SELECTED PASSAGE
4 more cases of COVID-19 confirmed in Antigua and Barbuda, pushing total to 7

Prime Minister Gaston Browne announced Thursday that the number of confirmed cases of COVID-19 in Antigua and Barbuda is now at seven.

The evidence is all but one of the cases were imported, Browne said in an address to the nation.

All seven individuals are now in isolation and the necessary contact tracing is being done, he said.

Browne said “as our COVID numbers increase, tracking every person with whom each of them was in contact, is close to impossible.

“That is why, throughout the world, all non-essential operations are closed, and personnel are working from home, where their jobs make that possible.”

The prime minister also defended his government’s decision to close the airport.

“We have tried for as long as we could to keep our borders opened, because we are acutely aware that many jobs and families’ livelihoods depend directly, and indirectly  on tourism.

We instituted measures at the ports of entry to screen passengers for COVID-19 and we imposed measures to quarantine those persons with COVID type symptoms and isolated those who were detected as infected.”

DATASET CONTENT
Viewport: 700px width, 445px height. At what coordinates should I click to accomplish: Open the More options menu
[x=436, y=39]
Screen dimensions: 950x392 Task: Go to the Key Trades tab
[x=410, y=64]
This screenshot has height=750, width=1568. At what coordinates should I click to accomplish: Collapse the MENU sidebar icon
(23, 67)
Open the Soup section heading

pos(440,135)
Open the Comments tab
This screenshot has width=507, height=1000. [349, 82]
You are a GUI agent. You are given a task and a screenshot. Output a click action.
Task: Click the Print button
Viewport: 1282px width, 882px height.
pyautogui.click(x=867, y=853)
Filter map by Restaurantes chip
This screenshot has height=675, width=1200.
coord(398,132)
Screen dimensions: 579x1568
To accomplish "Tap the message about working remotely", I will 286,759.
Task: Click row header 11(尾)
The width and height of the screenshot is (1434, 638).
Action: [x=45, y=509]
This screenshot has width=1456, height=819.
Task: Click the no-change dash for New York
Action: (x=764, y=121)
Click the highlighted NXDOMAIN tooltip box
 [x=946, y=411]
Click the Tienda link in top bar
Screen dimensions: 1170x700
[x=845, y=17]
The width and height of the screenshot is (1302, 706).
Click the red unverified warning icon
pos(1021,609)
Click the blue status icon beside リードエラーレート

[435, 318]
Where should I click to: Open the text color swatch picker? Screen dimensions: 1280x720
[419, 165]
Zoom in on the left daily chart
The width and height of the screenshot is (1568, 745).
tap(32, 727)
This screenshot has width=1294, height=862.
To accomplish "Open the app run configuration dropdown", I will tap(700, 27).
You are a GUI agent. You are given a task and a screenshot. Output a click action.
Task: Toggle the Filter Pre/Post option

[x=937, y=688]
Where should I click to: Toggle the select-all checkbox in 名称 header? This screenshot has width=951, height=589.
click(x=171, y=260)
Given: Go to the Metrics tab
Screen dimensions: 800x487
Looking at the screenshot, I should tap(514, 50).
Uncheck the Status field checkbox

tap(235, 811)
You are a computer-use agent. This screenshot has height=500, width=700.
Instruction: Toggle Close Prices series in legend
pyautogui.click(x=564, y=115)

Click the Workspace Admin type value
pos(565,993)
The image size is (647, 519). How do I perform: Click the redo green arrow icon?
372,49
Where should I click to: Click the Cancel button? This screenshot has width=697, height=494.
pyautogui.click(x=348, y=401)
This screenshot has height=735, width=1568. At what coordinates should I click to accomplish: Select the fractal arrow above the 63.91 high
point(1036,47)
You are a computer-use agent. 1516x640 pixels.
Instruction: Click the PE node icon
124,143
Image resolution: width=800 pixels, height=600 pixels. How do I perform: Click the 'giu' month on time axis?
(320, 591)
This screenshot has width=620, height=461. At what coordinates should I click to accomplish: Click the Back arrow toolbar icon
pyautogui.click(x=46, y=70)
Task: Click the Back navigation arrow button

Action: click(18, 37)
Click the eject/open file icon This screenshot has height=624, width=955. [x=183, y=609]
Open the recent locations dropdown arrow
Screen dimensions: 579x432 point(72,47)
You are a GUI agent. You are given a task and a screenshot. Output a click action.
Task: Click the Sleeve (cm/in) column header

TASK PROMPT
Continue the news report on COVID-19 cases in Antigua and Barbuda, starting right after its last sentence.

ANSWER SPACE
He said after an elevation in the spread of COVID-19, including one known community transmission, “we have decided to close our borders … to all international flights from North America and Europe, where the virus is spiraling out of control.

Antigua-based LIAT and other sub-regional flights, which now are only moving between limited places within the region; private aircraft and cargo planes under a strict regime of health investigation and quarantine will be permitted to operate.

“Given the highly contagious nature of the virus, and the pattern elsewhere in the world, I expect that we will experience further community spread and contagion.  That too is inescapable,” Browne said.